Intel’s second generation 64-bit Intel Atom C2000 system-on-chip (SoC) designs are targeting microservers and entry networking platforms. They are the company’s first products based on the Silvermont micro-architecture, with 22nm Tri-Gate SoC process.
Intel also announced an integrated silicon photonics cable for connecting dense servers generally used in webscale environments as well as an Atom designed for the wireless equipment business.
Ericsson announced that its blade-based switches used in the Ericsson Cloud System, will soon include the Intel Atom C2000 SoC product family. Intel’s Diane Bryant said the company had more than 50 partners building products using the new parts.

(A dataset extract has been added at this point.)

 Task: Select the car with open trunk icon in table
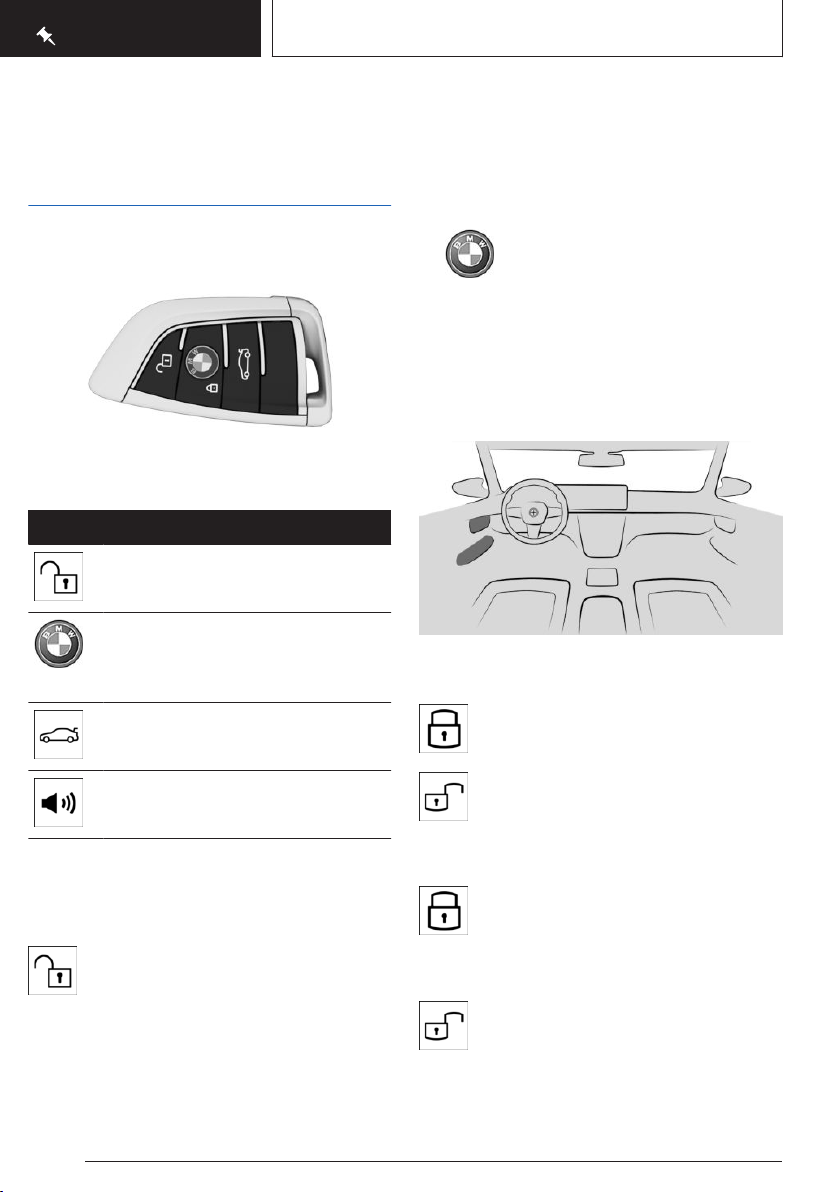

Cloud-based radio networks could trigger a new business model – software, not hardware, runs the show. Centralized signal processing in the cloud connects to multiple antennas through 10 Gigabit Ethernet. Only a tiny radio head need be deployed, lowering cost and power dramatically. Tiny TD-LTE basestations, with 40 MHz of bandwidth, will allow “wireless cable” and other services in urban cores.
China Mobile has over 900,000 3G base stations. It would like to replace hardware at cell sites with standard server hardware running in a datacenter.

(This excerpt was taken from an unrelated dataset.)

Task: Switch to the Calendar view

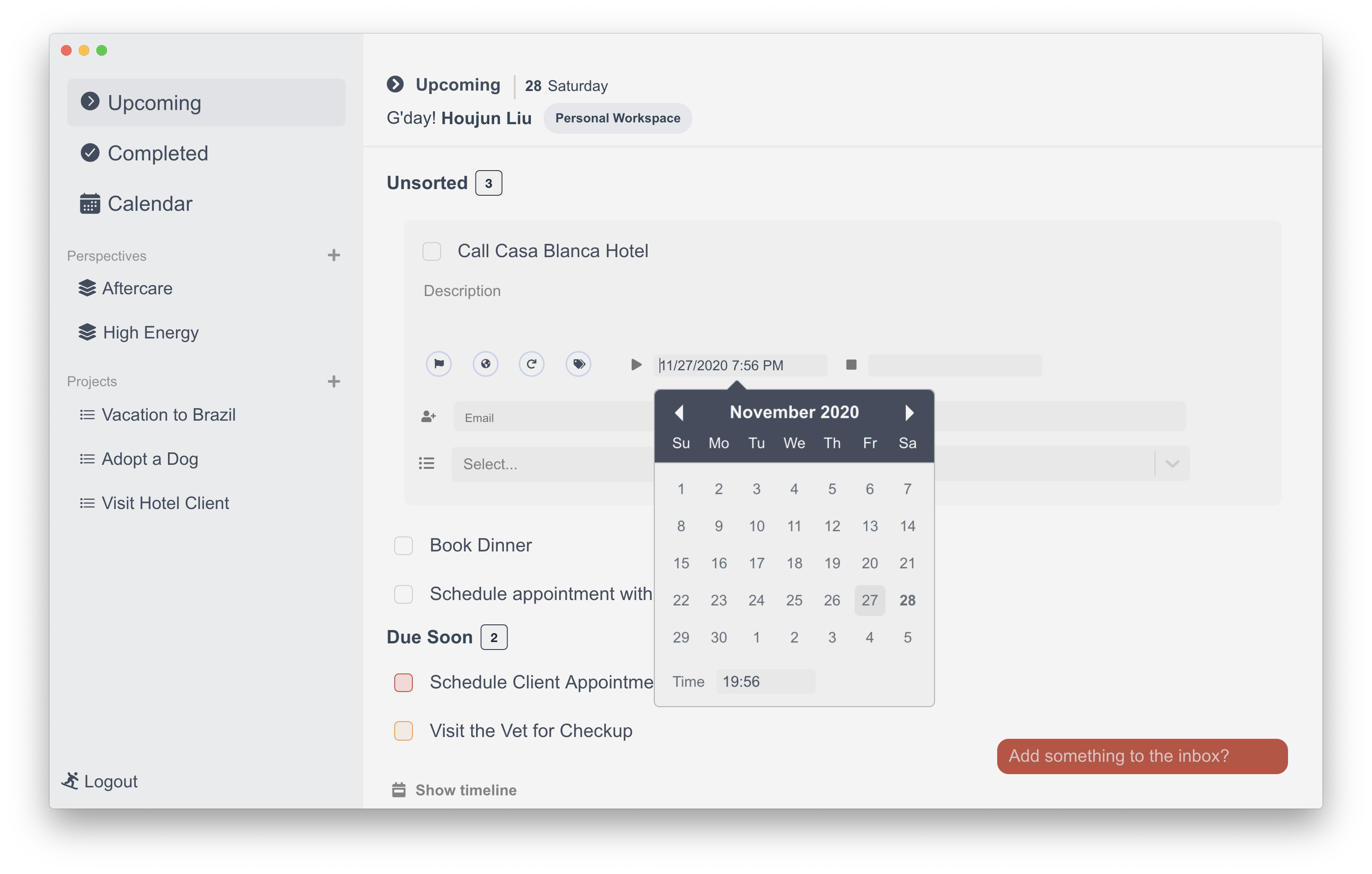Action: click(150, 203)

Intel can support up to 100 base stations in a single server. Two Core i7 servers running the basestation can be offloaded to another server, load balancing.
In other news, the upcoming Intel Atom Bay Trail processor, the Atom Z3770, is a quad-core chip running at 1.47 GHz. According to AnandTech it scores almost as well in the Cinebench test as a 2011-era Intel Pentium processor. That’s about 3 times better than what you’d expect from an Intel Atom Z2760 Clover Trail processor, and about what you’d expect from a 2010 Core 2 Duo chip.